At this point in time, talk about making sure to 'keep up miner fees' is IMO at best severely misguided, and at worst destructive propaganda: We are far from a situation where we have grown to maximum permissible on-chain transaction rate. Even if you are worried about FNC.
Bitcoin will have failed if it is only the 2nd-largest coin by market cap - because it won't stay there for long. This is the kind of danger we are facing now.
And it is further my impression is that as soon as we are at a level where we are politically significant, bigger blocks and node size / node count are not as much an issue anymore, because communities/countries start to want to have their own full node, too. An incentive effect which is currently only playing out at the level of dispersed individuals ...

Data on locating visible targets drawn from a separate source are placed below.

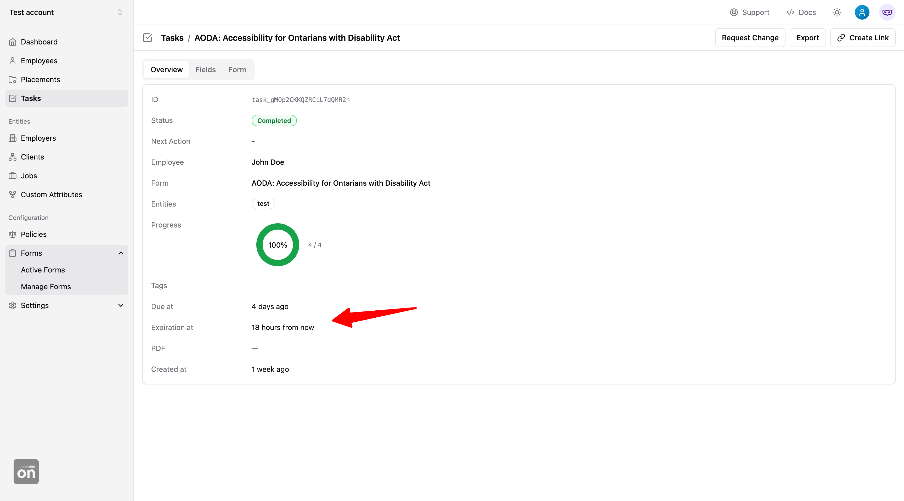Image resolution: width=904 pixels, height=501 pixels.
Task: Click the Clients network icon
Action: click(13, 157)
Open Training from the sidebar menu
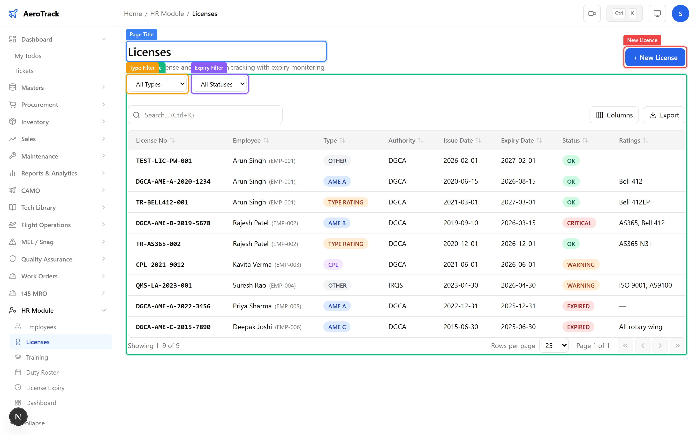 [37, 357]
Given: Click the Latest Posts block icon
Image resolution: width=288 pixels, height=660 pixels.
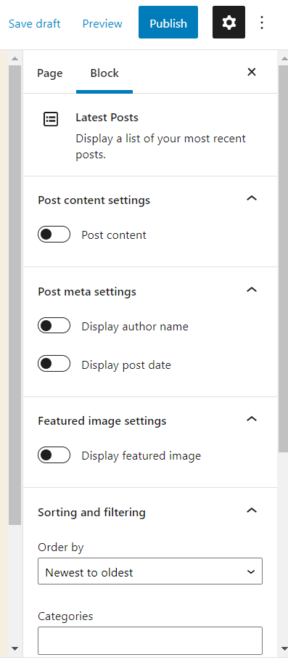Looking at the screenshot, I should tap(51, 119).
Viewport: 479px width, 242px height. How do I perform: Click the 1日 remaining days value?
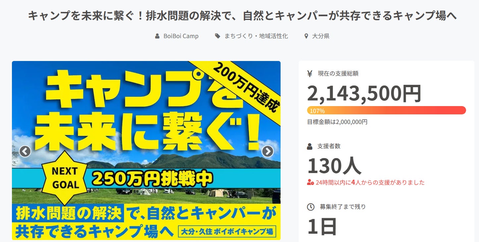click(322, 226)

(And individuals are much easier to get in line than lets say a whole city that decides to run a (bigger, bigger blocks) full node ... )
[...]
I am certainly not guessing demand for blockspace will increase due to payment channels. For the record I am skeptical of side chains but I think the LN is a very intelligent idea, which may become successful in many years time. I certainly would not assume LN will be successful, I agree that would be irresponsible. My point was as follows:
1. If LN fails then its insignificant and is likely to have no impact on demand
2. If LN succeeds its impact on demand could be approximately proportional to its success.
[...]
LN as an additional feature might increase the total Bitcoin transaction demand - and thus also market demand of Bitcoin. I am not disagreeing with that (I don't really know what went down regarding this discussion here in the last couple days ... I kind of missed that). But at the same time, LN can in principle also cannibalize on-chain transactions. I think most here are not opposed to LN, but are opposed to forced cannibalization of on-chain transactions to LN hubs.

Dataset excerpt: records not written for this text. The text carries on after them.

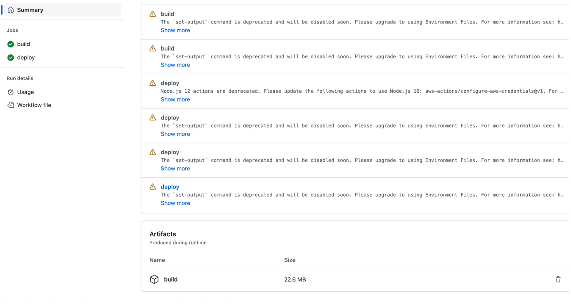The image size is (571, 306).
Task: Click the Workflow file code icon
Action: pyautogui.click(x=11, y=105)
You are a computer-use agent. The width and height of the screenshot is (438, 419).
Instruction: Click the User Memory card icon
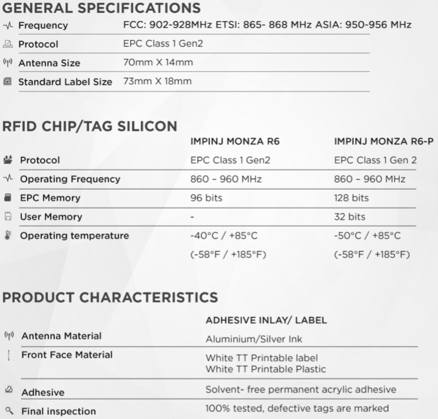pos(8,216)
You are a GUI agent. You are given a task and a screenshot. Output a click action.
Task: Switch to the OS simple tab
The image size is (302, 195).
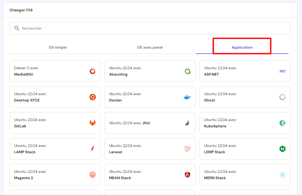[x=58, y=47]
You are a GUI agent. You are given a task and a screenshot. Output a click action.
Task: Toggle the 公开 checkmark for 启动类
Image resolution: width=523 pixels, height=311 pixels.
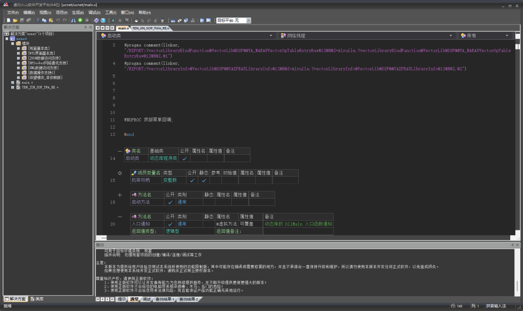184,159
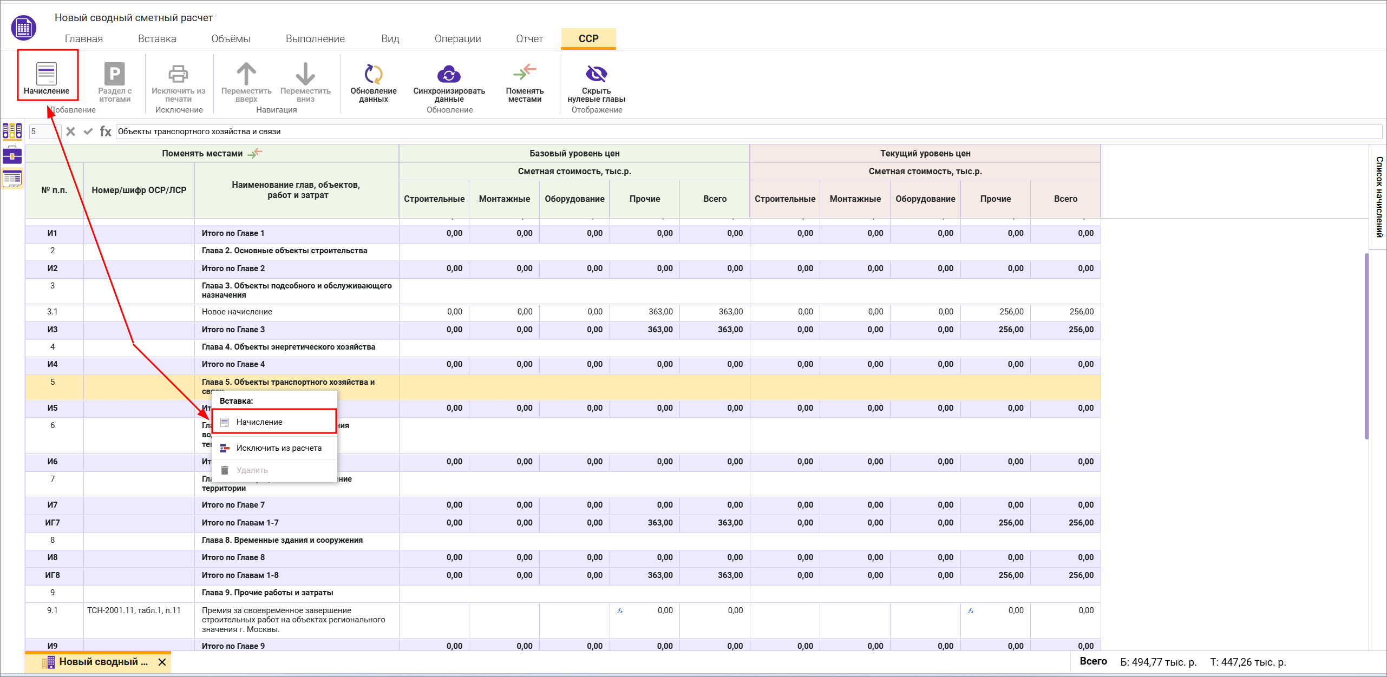
Task: Choose Начисление in context menu
Action: click(x=259, y=422)
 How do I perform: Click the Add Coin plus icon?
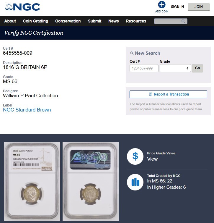[162, 5]
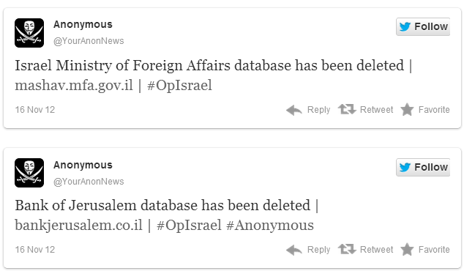Click the Retweet icon on the Foreign Affairs tweet

[x=347, y=109]
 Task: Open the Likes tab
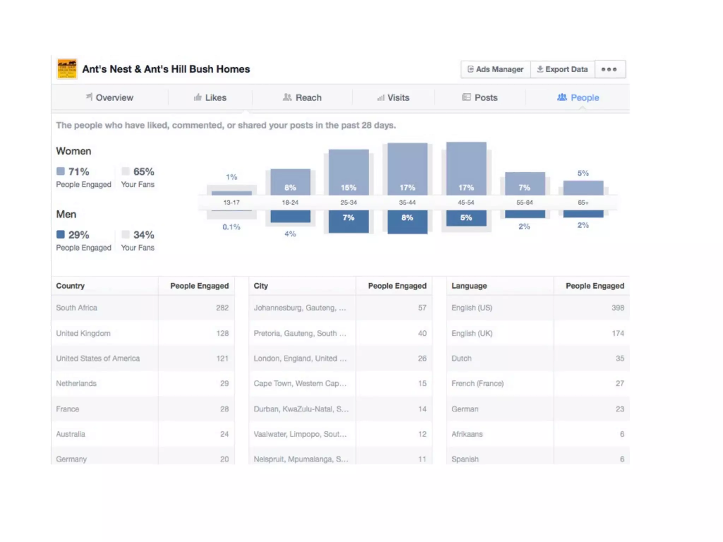pyautogui.click(x=210, y=97)
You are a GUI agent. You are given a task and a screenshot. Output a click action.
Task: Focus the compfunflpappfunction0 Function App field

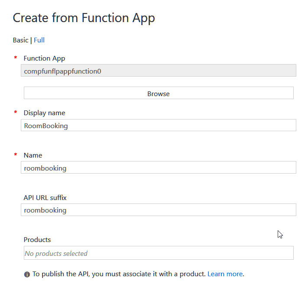tap(158, 71)
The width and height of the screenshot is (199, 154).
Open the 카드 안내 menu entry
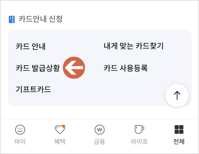tap(31, 46)
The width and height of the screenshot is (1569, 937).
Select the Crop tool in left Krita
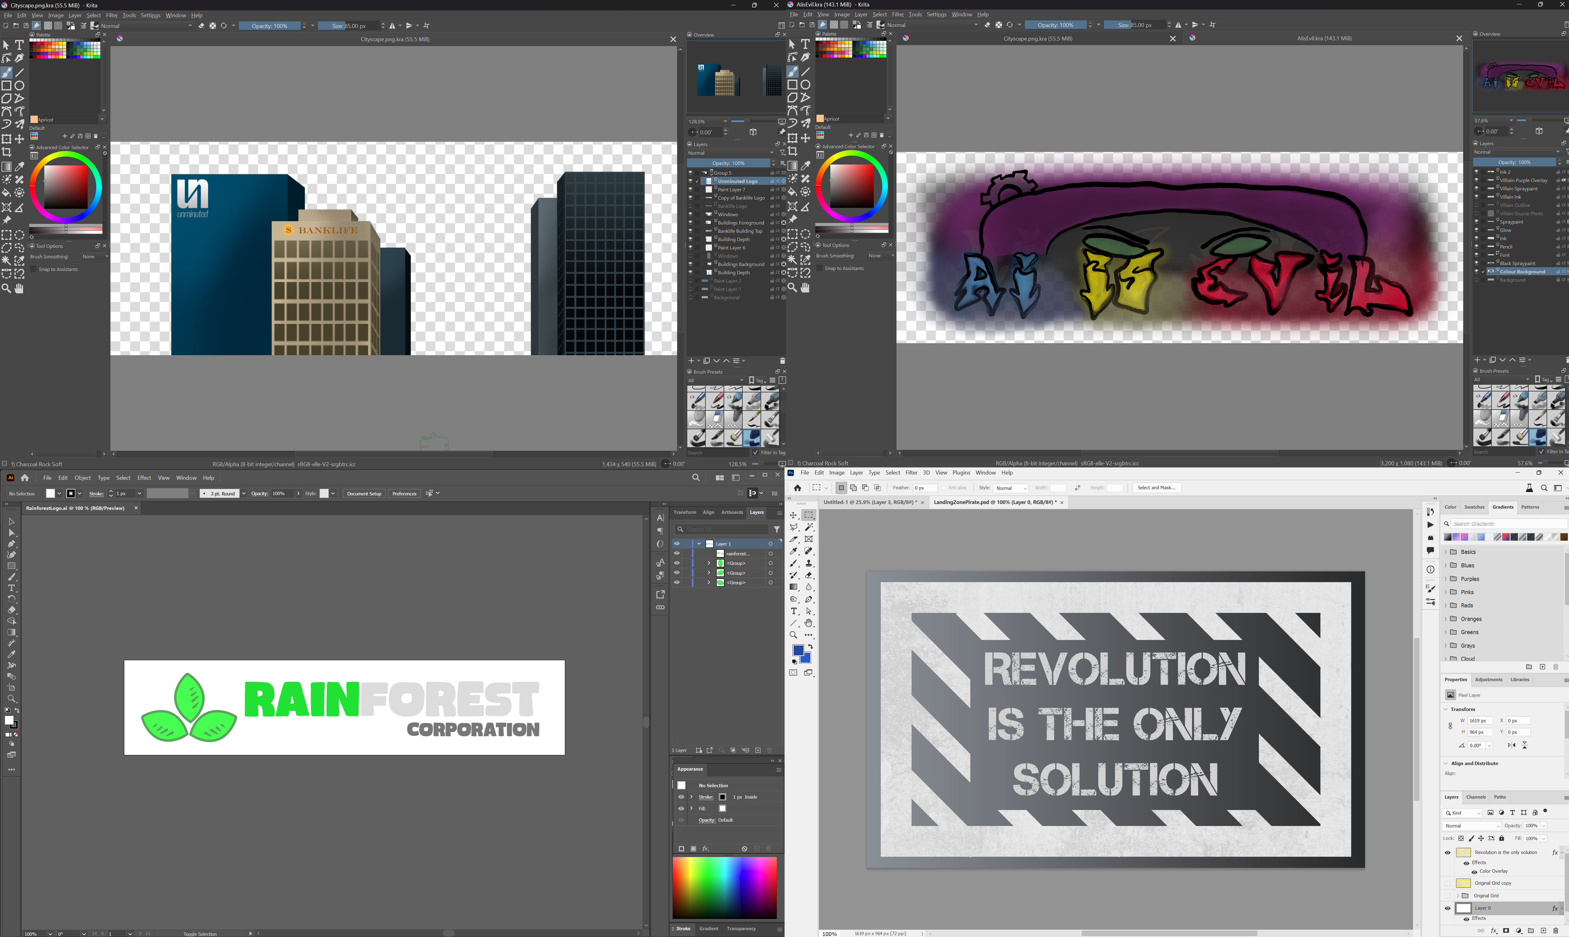coord(6,152)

There is a fine line - and maybe even a trade-off - between LN channels being a nice, organic addition to Bitcoin (and they might even turn out to capture most of the additional transactions, should they be successful) - and trying to force users into LN, because dammit, I am feeling particularly dictatorial today.
If I look at the current Core/BS landscape, I see this:
They have talked about and have used their various means of power to apply the
stick to Bitcoin users, to 'educate them that Bitcoin transactions are not free' and so forth.

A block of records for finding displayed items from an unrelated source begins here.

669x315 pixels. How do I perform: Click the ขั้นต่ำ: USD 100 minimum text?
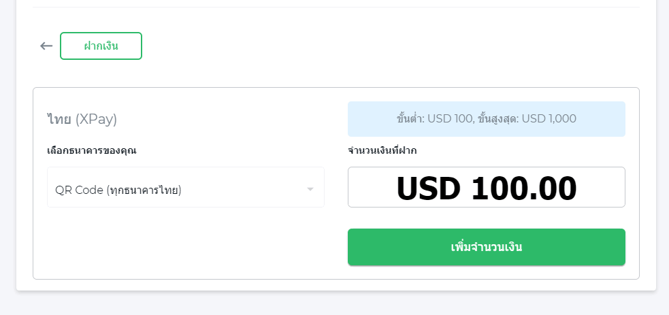[x=434, y=118]
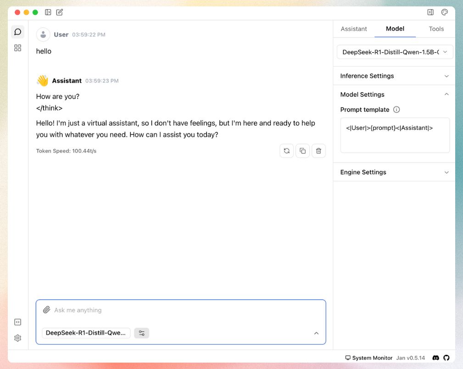463x369 pixels.
Task: Delete the assistant's message
Action: (x=318, y=151)
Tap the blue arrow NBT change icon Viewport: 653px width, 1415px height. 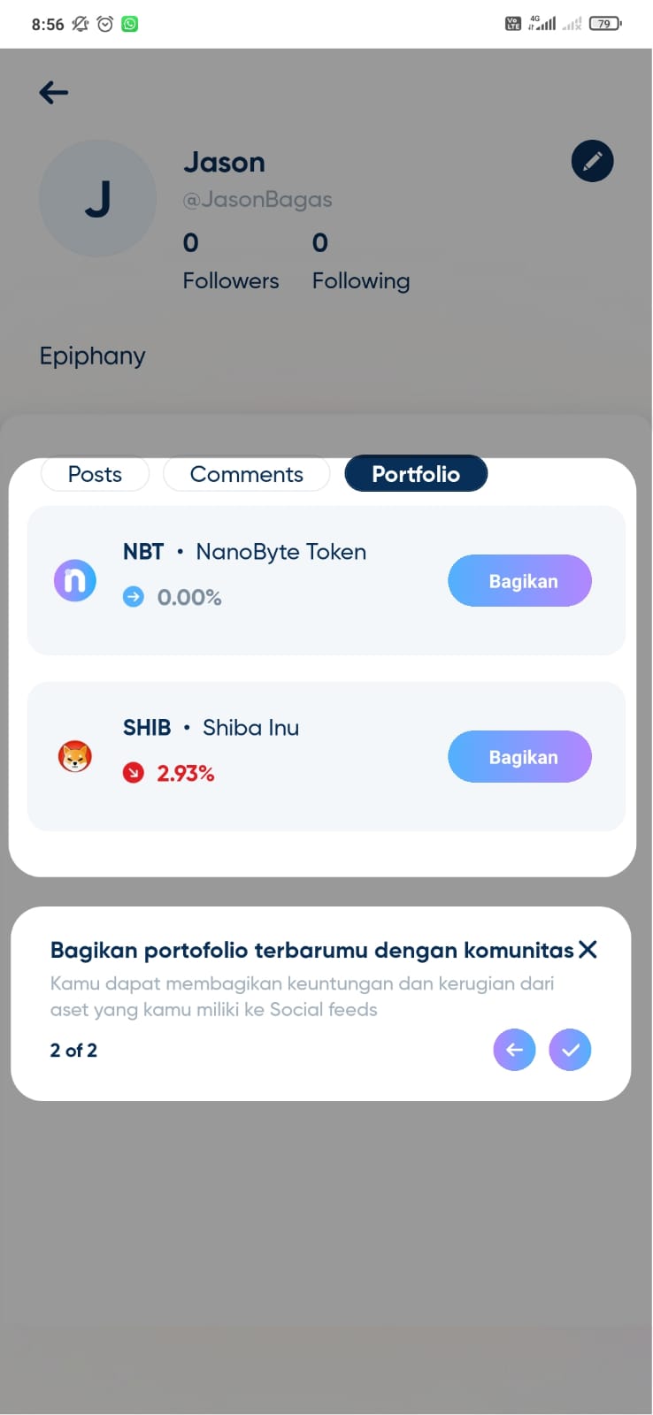tap(134, 597)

There is the extremely damaging hubris and arrogance of trying to apply the stick in an open, voluntary world, where one is free to walk away (to Alts) at any point.
Watching this as someone who likes a healthy, innovative Bitcoin ecosystem hurts quite a lot.
But apart from that, what they have not at all applied, yet, is the
carrot.
Only Block
chain's recent release of their LN infrastructure has features of that. Without being very deep in the technical details of all this, I imagine that e.g. network protocols for LN transaction forwarding etc. could be documented, written down. Wallets could be encouraged to implement a common standard.
I have seen few attempts from Blockstream to play on that level, so far.
They continue to do their best to drive people away from LN, potentially causing the whole community to throw the baby out with the bathwater if Jihan and the other miners decide to reject core.
If you are a LN supporter, I fail to see how you can view that in a good light.
And regarding SegWit: Worries about bandwidth, storage and CPU time for validating transactions do not lead a good engineer to this beast.
For example, the built-in space discount is something a sane Core dev team would have avoided and put back to the miners to decide. They will decide on the exact trade-off anyways, so what good is it to have such a weighting in the software, other than unnecessary complexity and a (further) try at elevating oneself to be the authority in all things Bitcoin?
[doublepost=1468761679][/doublepost]
The main marginal cost is orphan risk cost. This is a concern as large miners do not have to propagate blocks to themselves. Therefore, the larger the miner the less the orphan risk cost relative to smaller miners. This causes centralization.
And on this, before I forget: Who sells and who buys in a market is a matter of perspective!
The miners have a
demand for transactions!
The transactions will arrive worldwide, and not from a single point. I am quite certain, though cannot prove yet, that a 'world miner' is not the natural equilibrium here.